Plight of the Navigator: Make Your Company Website Easy to Explore
You’re finally doing that big company website update. You’ve fleshed out copy that invites readers and underscores your message. You’ve created a design that looks current and captures the essence of your brand. All the elements for a truly great website are in place. Yet when you go to put it all together, something’s just not right.
Often times an element that gets overlooked in website development is the navigation. This is one of the most complex parts of putting together a website. It’s also the most important. Well structured content and design don’t always necessary translate into a navigationally friendly website. Sometimes you have to work to make it work…

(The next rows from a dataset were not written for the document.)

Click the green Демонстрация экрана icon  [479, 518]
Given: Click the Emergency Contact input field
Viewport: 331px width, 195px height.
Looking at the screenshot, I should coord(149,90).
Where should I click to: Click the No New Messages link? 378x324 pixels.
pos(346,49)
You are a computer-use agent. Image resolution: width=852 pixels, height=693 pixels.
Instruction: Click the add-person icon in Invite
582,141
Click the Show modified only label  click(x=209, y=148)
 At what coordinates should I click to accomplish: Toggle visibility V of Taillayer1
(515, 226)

Five tips for making your company website easy to navigate:
Put it on the menu
There’s a tendency to go against traditional website menus. They’re boring and simplistic. You want to make it flashier and more exciting. Or you want to excise those pesky menus altogether. Resist those tendencies. Menus serve a single and simple purpose – to show users where they are and where they can be. They are the GPS of your website. Make sure you take time to put them together, test them, and optimize them. Your menus may ultimately determine the quality of the user experience.
Use text linking
The ability to properly integrate links into the text of your website has become something of a rare skill. More often than not you see a complete lack of text linking or a distracting case of overlinking. Yes, you want to link relevent keywords for SEO purpose – but not at the expense of your content or navigational experience. You should link your text only when it makes sense, when a reader might need some additional background. Use text linking to create an easy and sensible information consumption experience for visitors.
Design for the dasher
Not every user will visit your website and explore it in the order you constructed it. They probably won’t start at “Home”, move over to “Solutions”, and read every page in order before heading to “About”. More likely, especially if they find their way to your site through a Google search, people will jump on at a random page and dash around. You need to be prepared for this type of website usage and design your site accordingly. Make sure with each and every page a visitor can drop in and know where they are and how to get around.
Keep it consistent
People feed on the familiar. It guides them. Consistency gives a better understanding of how to move around in a website. When users move from page to page and things (menus, images, headings) are different, it creates confusion and disorientation. Give users a solid foundation that makes it easy for them to wander and drift from room to room. Within that framework you can be visually and formatively creative, so long as users recognize how each page fits in the structure. Have enough consistency that every visitor knows how the individual components fit into the overall whole of your website.
Don’t “overMacGyver”
Remember MacGyver? He was the guy who could take two pens, a rubberband and a rock and create a grenade launcher. That was his thing – he was always taping stuff together to make a temporary solution. Well, if you find yourself regularly MacGyver-ing your website – using little tricks like redirecting pages, creating duplicate pages, or other workarounds – it means something is wrong with your navigation. Go back to the drawing board and find a way to restructure your site. Make it simple for you to create and users to navigate.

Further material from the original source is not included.